Request logs are the first place to check user-visible runtime problems. They show metadata about admitted, rejected, retried, failed, and completed requests.

Useful request log fields include route family, HTTP method, status class, Pool, upstream label, model, timing, retry count, safe error code, token counts, cost metadata, and timestamp.

Don’t treat request logs as a transcript. They don’t contain prompt text, generated content, payload contents, websocket contents, file contents, or media contents.

Audit log signals

Audit logs help explain administrative change. They are useful when an alert starts after a Pool edit, upstream change, key rotation, invite action, operator role change, MCP gate change, or system settings update.

Safe audit fields include actor class, masked actor identity, action, target kind, outcome, Pool label, request correlation metadata, and timestamp. Avoid publishing raw change data, secret settings, raw credentials, raw emails, payload contents, or private identifiers.

Job signals

Jobs cover scheduled and background work. Job alerts usually point to stale data or delayed maintenance rather than a request payload issue.

Watch for jobs that are stuck, retrying, cancelled, or failing repeatedly. The affected product area matters more than the worker internals. For example, a quota refresh problem can reduce upstream eligibility, while a catalog refresh problem can affect model or pricing metadata.

Job alerts should cite worker area, queue, state, attempt count, and time window when those fields are available. They shouldn’t include raw job args if those args could contain private content or credentials.

System settings signals

System settings alerts are owner-facing. They can affect routing admission, runtime limits, diagnostics, ingress trust, circuit behavior, MCP service availability, metrics authentication, pricing catalog refresh, operator email, and SMTP delivery.

Secret settings stay write-only. Alerts can mention fingerprint, key version, validation status, or setting family, but not raw values. If a setting changes during active traffic, remember that new runtime work sees the new value after the settings cache reloads, while in-flight requests keep the values they started with.

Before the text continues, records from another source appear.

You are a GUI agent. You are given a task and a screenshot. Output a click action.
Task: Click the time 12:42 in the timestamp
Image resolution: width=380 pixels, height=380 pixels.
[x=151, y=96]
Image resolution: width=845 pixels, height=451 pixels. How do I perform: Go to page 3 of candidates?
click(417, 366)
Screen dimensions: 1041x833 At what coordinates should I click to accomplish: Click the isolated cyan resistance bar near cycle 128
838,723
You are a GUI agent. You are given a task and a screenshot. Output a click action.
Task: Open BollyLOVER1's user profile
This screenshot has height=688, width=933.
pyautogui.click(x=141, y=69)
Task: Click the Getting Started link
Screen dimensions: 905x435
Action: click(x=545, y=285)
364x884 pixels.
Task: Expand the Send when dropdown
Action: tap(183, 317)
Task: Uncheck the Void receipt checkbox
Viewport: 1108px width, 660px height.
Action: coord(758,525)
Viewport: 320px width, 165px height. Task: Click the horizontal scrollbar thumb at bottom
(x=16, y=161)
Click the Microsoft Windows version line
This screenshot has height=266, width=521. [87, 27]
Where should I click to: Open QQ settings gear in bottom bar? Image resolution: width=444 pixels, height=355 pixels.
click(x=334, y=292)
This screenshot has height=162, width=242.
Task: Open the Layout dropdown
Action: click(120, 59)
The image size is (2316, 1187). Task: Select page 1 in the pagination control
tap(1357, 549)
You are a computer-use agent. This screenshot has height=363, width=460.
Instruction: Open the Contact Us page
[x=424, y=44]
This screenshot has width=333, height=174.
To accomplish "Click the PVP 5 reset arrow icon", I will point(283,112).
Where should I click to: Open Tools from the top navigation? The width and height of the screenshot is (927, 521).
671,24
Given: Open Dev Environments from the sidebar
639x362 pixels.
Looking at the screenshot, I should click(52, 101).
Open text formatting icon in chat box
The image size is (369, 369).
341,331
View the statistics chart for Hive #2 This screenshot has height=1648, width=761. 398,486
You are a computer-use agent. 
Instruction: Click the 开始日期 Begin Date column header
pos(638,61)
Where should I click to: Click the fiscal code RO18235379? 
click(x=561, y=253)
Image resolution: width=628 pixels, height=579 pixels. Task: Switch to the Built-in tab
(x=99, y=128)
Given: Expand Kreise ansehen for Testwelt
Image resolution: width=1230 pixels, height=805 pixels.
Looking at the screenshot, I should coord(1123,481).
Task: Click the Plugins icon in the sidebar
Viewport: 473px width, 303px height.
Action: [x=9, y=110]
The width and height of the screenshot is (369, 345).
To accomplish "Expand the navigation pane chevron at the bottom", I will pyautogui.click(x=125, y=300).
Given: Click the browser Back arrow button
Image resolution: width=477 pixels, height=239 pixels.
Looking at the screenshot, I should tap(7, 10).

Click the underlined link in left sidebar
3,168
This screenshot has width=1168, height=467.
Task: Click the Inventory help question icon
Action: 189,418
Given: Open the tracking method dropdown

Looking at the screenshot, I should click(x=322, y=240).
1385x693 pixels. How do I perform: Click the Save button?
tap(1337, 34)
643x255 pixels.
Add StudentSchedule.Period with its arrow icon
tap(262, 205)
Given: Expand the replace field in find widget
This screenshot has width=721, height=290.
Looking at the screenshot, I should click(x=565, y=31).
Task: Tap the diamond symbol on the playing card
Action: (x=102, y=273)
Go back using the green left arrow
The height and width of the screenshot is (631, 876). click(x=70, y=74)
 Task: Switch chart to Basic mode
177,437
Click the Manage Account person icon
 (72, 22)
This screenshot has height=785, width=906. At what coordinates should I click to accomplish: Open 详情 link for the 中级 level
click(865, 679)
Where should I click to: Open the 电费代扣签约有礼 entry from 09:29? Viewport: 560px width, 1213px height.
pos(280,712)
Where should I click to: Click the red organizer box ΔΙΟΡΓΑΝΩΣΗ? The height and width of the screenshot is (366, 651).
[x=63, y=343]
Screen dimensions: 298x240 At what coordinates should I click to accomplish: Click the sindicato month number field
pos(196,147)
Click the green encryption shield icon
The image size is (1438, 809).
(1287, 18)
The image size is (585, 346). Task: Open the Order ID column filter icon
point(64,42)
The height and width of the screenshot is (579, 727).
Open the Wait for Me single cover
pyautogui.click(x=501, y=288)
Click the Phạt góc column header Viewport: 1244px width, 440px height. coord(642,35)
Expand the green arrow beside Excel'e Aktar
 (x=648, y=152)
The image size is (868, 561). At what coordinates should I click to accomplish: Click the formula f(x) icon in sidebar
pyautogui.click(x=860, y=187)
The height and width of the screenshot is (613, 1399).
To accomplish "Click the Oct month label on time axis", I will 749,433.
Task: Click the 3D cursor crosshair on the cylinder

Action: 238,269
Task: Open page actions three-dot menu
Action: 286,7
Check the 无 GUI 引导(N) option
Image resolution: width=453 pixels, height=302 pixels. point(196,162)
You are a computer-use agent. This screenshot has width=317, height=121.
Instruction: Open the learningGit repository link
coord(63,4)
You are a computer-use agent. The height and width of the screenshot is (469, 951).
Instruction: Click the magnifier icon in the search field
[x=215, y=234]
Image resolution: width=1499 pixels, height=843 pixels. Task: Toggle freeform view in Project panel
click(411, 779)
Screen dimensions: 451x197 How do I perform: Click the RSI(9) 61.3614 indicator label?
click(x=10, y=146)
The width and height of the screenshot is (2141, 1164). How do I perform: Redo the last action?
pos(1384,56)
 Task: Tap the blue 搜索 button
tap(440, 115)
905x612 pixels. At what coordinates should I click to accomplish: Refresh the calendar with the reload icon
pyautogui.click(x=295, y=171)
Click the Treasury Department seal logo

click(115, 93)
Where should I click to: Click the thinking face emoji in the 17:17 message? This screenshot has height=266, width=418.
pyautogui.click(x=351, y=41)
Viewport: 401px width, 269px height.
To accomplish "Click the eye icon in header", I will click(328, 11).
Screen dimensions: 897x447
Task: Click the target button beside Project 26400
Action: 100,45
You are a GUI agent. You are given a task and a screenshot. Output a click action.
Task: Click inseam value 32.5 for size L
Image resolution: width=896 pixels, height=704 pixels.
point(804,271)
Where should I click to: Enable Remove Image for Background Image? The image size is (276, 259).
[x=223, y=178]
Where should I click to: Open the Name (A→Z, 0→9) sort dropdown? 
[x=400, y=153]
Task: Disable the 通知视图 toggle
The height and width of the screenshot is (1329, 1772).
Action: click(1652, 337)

Public-safe incident summaries

A good incident summary states impact, affected metadata, current state, and next operator check. Keep it short and content-safe.

Use this shape:

Status: degraded
Impact: requests for example-pool are retrying more often than normal
Signals: request logs show elevated 5xx status classes for one route family, upstream metadata shows two assigned upstreams in reauth_required
Next check: review upstream readiness and recent audit logs for account or Pool changes
Privacy: no prompt text, generated content, payload contents, credentials, or file contents were inspected

This kind of summary is safe to share because it names product metadata and states, not private content or internal infrastructure.